Lessons started in the same manner as readings, by identifying the participants. Evangeline was represented by the Queen of Swords, for her dark hair and fair skin. She understood the card for the woman’s coloring alone and did not know its kinship with sadness and loss. He thought it best not to tell her, and yet he felt a loss weeping from her, one he longed to ease. For himself, he chose the Fool, for its friendly appearance, and because the little dog made Evangeline smile. Together, Queen and Fool named each member of the menagerie.

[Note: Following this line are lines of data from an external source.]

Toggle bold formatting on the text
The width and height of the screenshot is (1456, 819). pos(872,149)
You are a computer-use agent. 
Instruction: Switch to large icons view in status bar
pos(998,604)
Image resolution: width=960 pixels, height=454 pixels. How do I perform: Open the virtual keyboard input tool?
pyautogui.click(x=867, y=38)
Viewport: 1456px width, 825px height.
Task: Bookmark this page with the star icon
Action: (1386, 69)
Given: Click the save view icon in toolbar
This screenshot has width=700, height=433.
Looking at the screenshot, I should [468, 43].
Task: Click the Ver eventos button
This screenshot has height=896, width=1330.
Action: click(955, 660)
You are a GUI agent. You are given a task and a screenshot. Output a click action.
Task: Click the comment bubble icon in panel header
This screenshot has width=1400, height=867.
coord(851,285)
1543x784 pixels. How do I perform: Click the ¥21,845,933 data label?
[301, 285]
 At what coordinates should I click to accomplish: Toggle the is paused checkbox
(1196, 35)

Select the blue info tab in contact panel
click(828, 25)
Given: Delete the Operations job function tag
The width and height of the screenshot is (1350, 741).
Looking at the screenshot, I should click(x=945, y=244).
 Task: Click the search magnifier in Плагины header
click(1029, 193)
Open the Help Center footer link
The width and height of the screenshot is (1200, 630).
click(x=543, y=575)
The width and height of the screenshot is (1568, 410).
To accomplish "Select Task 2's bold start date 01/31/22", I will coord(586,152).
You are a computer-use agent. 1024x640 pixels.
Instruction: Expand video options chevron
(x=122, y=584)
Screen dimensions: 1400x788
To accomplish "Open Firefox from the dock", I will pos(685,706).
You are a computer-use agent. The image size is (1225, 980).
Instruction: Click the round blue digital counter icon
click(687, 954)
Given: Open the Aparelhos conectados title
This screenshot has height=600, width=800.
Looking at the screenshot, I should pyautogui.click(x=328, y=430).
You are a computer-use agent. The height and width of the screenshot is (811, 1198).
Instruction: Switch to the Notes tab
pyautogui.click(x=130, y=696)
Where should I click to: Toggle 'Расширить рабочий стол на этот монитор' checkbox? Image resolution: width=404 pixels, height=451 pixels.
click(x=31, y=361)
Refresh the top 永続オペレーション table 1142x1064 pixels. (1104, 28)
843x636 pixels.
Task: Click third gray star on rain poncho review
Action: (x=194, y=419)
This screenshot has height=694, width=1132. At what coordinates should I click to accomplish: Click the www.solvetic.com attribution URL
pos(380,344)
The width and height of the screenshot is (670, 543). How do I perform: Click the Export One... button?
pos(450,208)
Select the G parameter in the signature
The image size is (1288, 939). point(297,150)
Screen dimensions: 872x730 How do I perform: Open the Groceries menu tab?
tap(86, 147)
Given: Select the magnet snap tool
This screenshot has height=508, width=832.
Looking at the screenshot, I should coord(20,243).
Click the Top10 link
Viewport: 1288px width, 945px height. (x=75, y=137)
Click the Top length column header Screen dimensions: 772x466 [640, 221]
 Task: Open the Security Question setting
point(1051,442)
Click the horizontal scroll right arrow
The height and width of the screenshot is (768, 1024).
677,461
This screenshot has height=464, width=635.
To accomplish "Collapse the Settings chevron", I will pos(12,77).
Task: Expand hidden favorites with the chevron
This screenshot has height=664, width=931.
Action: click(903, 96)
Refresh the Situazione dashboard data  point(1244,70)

The Hermit was Peabody, an easy choice, as the card was an aged man with a lantern and flowing white beard. To the untrained eye the card meant a solitary figure or a wizened man, but Amos knew the Hermit was a guide, a protector, one who shares in experience — all things he thought about the man who had become his proxy father. They chose the Two of Pentacles for Melina — a man juggling two golden stars. For Susanna, the contortionist, Evangeline chose the Hanged Man, an upside-down figure dangling by his foot, his free leg bent at the knee. Amos could not tell her that the Hanged Man spoke of the connection between the material and the divine, or that it appeared to those who grieved or questioned faith. Perhaps it was fitting; Susanna was quiet — what did he know of her thoughts? For Benno he chose the Four of Cups. The cross-legged dark-haired man reminded him of his friend and his generosity, a man with drink enough to share with many.